When in Antarctica myself, on my first visit to our historic sites aboard the MS Fram, I experienced first-hand the impact Antarctic heritage can have. Visitors on the cruise were clearly captivated by the landscape and wildlife and the privilege of visiting the seventh continent and these are undoubtedly what draw people south as visitors. What became clear, however, was that once they stepped inside the remote time-capsules of our huts, they were transported back in time and were given an authentic appreciation of life on base and it stirs a great deal of interest and conversation, long after the landing. Part of this effect is achieved by the remote landscape and the weather-wornbuildings but also by the rich collections of artefacts maintained in the huts.
The artefacts are the evidence of life, survival, work and play in Antarctica and, I believe, are what give our bases and the Antarctic heritage their soul. These are the items that sustained the men (yes, all men), kept them warm, busy, entertained and alive. They are at the same time familiar and unfamiliar; food brands like Lyle’s golden syrup, Punch magazine and woollen socks are recognisable from our own lives; but meat bars, a sunshine recorder and sealskin ski skins..? The objects left behind bring the history to life and they are a key to connecting people with human endeavour in Antarctica.
But, the artefacts present us also with one of our biggest challenges. Preserving buildings in the extremes of the polar climate is one thing, and certainly challenging, but even more difficult is to preserve the everyday items. They just want to rot! The conditions we face; extreme fluctuations in humidity, punishing ultraviolet light levels and intense cold, are the nemesis of the everyday materials we are trying to save; steel tins, textiles, paper, foodstuffs are all susceptible to these conditions and can’t help but decay.
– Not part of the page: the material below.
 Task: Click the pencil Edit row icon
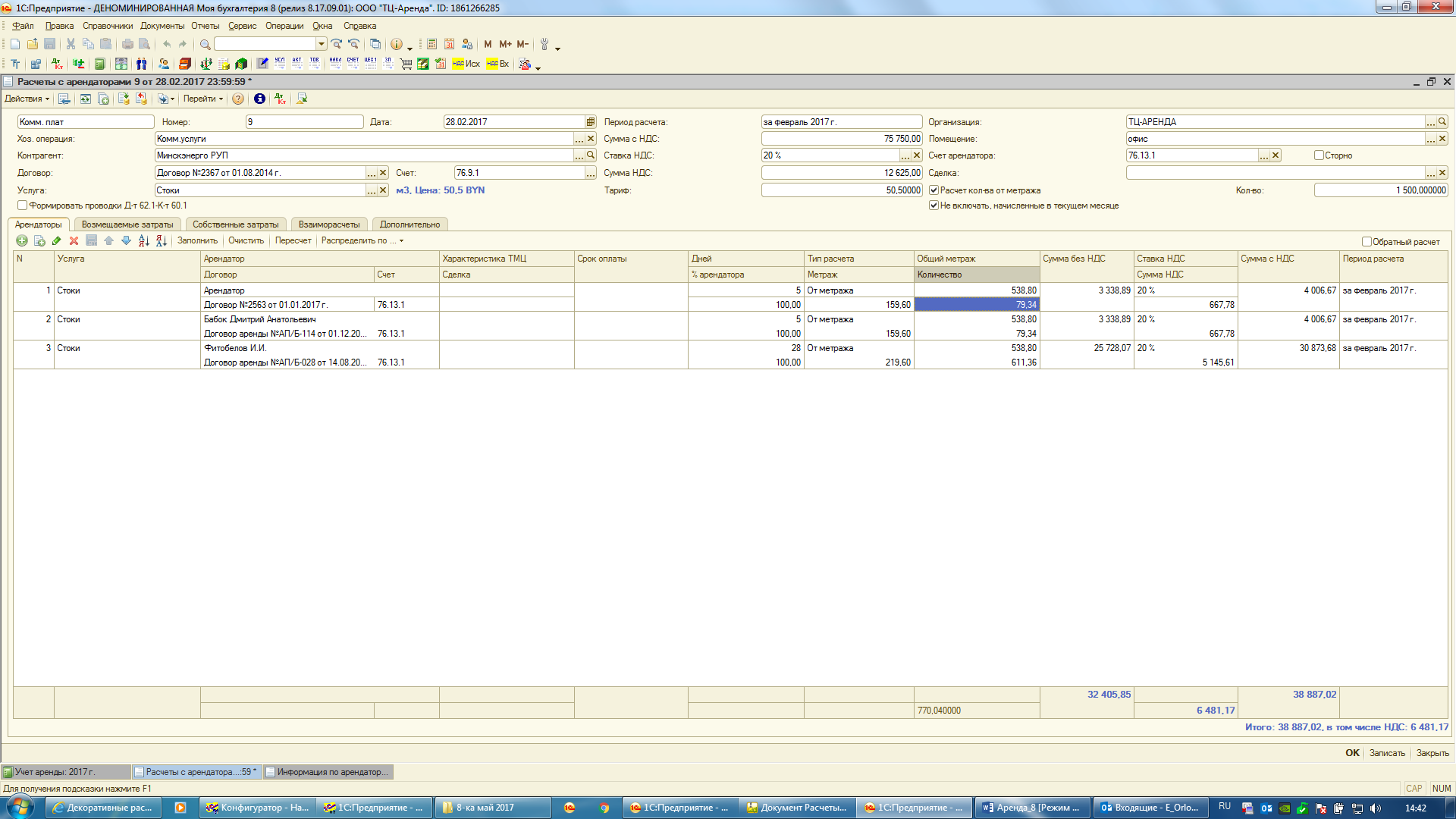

But it is our responsibility in UKAHT, as with heritage organisations and museums the world over, to do our level best to conserve and protect the artefacts for future generations
Over the coming year a key focus for development will be our artefact conservation programme. We will be working with partners like the New Zealand Antarctic Heritage Trust, Scott Polar Research Institute, and Historic England, all of whom are seasoned experts in conservation. We will evaluating the collections, the conditions and environment and setting a programme for the ongoing preservation and conservation of these often modest, yet highly evocative objects. This will involve both looking at the immediate environment of the artefacts – can we buffer the effects of the climate - as well as direct remedial treatment of individual objects. The aim being that we try to slow down the effects of the harsh climate, or even reset the clock of decay, so that we might preserve them for decades to come in order that future visitors to our bases may encounter the same unique atmosphere they have been able to until now.